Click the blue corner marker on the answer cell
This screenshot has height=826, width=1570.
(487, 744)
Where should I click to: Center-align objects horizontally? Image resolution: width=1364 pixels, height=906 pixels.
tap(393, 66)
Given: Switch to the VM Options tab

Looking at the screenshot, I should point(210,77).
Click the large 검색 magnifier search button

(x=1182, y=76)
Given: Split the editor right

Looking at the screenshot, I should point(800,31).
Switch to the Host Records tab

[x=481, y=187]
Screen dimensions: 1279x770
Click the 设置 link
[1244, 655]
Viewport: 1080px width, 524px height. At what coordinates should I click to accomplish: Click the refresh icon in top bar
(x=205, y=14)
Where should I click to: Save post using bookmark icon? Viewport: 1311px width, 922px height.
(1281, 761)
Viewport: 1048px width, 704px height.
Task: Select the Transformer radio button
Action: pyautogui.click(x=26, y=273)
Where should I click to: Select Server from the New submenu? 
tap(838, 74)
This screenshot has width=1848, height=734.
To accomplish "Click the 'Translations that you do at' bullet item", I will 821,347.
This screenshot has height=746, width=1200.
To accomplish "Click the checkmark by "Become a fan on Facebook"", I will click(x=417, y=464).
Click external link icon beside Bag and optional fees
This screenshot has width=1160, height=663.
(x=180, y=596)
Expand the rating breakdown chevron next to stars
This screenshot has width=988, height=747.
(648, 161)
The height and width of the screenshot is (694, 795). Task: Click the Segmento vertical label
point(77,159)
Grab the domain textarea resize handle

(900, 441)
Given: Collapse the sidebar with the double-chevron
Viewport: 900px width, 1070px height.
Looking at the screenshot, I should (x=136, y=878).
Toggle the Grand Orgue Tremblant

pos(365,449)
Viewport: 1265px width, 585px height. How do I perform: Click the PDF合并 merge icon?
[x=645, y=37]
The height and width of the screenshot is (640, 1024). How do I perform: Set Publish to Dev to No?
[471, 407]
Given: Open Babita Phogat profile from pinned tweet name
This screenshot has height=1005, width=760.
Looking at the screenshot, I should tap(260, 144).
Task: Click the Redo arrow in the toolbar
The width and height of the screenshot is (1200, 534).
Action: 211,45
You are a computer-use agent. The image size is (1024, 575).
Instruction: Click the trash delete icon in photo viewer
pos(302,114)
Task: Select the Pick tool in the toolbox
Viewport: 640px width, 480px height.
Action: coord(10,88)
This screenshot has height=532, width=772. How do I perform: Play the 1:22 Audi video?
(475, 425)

● **TASK REQUIREMENTS**:
Your task is to copy every line of the entries that contains the string "chevron".

● **OUTPUT FOR THIS TASK**:
Expand the rating breakdown chevron next to stars
Given: Collapse the sidebar with the double-chevron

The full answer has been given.